ZFS rsync - Bad file descriptor

CyberCr33p · Mar 16, 2024

FreeBSD 13.3 but I am not sure if it's related to FreeBSD / ZFS version.

Doing a rsync between the same ZFS dataset:

rsync --delete -a /home/www/user/example.com/www/ /home/www/user/example.com/dev/

Output:

Code:

rsync: [receiver] failed to set times on "/home/www/user/example.com/dev/wp-content/uploads/2019/11/.riddle-3-goddesses-723x394.png.UH9aeU": Bad file descriptor (9)
rsync: [receiver] failed to set times on "/home/www/user/example.com/dev/wp-content/uploads/2024/02/.shantanu-kumar-_CquNNr1744-unsplash.jpg.58uTiq": Bad file descriptor (9)

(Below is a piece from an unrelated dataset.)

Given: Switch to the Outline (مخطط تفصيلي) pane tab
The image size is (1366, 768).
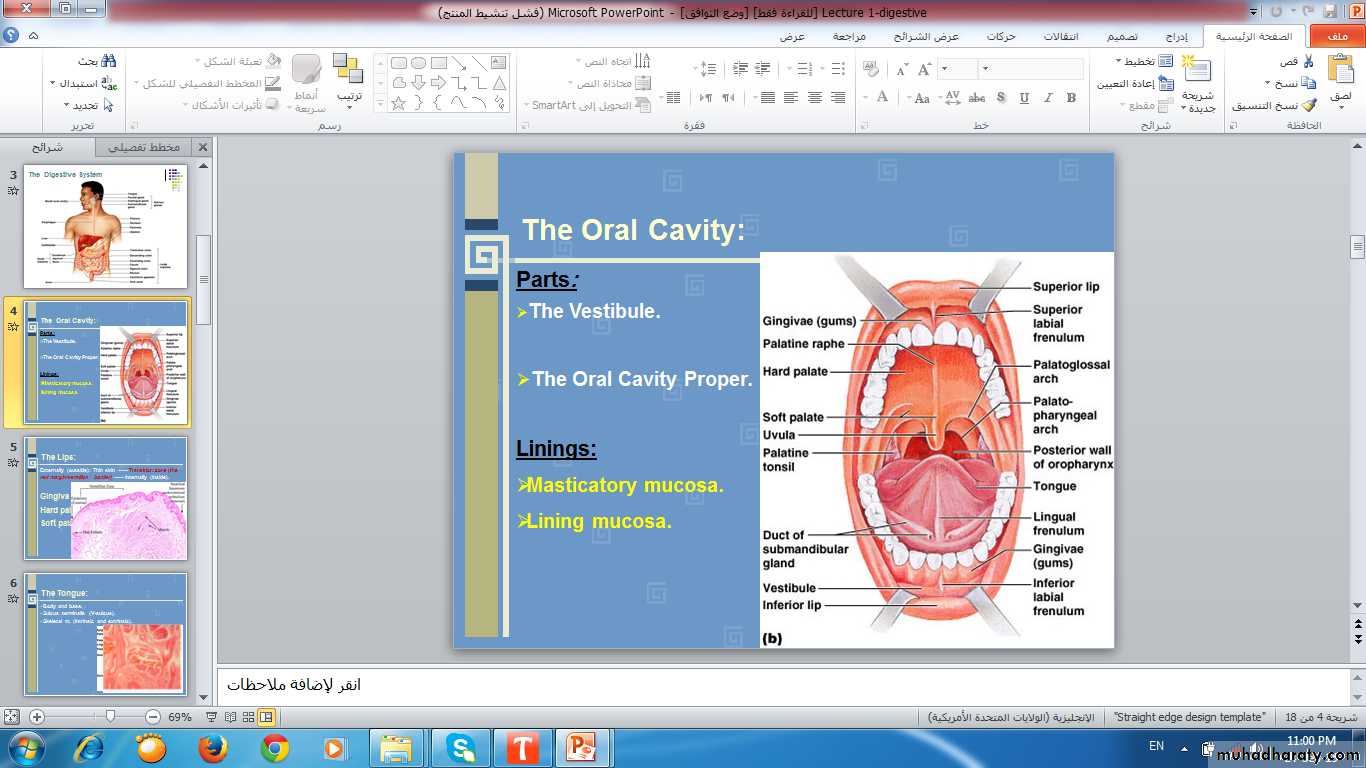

And the permissions are not the same, for example:

 ls -la /home/www/user/example.com/dev/wp-content/uploads/2019/11/riddle-3-goddesses-723x394.png  /home/www/user/example.com/www/wp-content/uploads/2019/11/riddle-3-goddesses-723x394.png

Output:

Code:

-rw-------  1 user  user  399841 Mar 16 10:29 /home/www/user/example.com/dev/wp-content/uploads/2019/11/riddle-3-goddesses-723x394.png
-rw-r--r--  1 user  user  399841 Nov 15  2019 /home/www/user/example.com/www/wp-content/uploads/2019/11/riddle-3-goddesses-723x394.png

zpool status shows no issues.

Any idea what happens and shows bad file descriptor?

zirias@ · Mar 16, 2024

I had (among lots of other issues) these errors in poudriere builds with ZFS and 13.3. The patches from PR 275594 solved it.

CyberCr33p · Mar 16, 2024

I hope we get an errata notice soon. I use rsync to clone websites but more importantly I use it between ZFS datasets to copy my data and then snapshot it.

cracauer@ · Mar 16, 2024

Anything in `dmesg`?

CyberCr33p · Mar 16, 2024

No it didn't show something.

Cath O'Deray · Mar 16, 2024

Re <{link removed}> please follow:

ZFS - disappointing ZFS(?) performance from 13.3

ralphbsz · Mar 17, 2024

Can someone explain to me how a set of performance issues turns into "bad file descriptor", which is a correctness issue? In my understanding, EBADF usually happens because of a bug in the user-space program (in this example rsync), for example using a random integer as a file descriptor number, or reading from a file after it is closed, or trying to write to a file that is opened readonly. How does this relate to performance issues?

zirias@ · Mar 17, 2024

ralphbsz said:
Can someone explain to me how a set of performance issues turns into "bad file descriptor", which is a correctness issue?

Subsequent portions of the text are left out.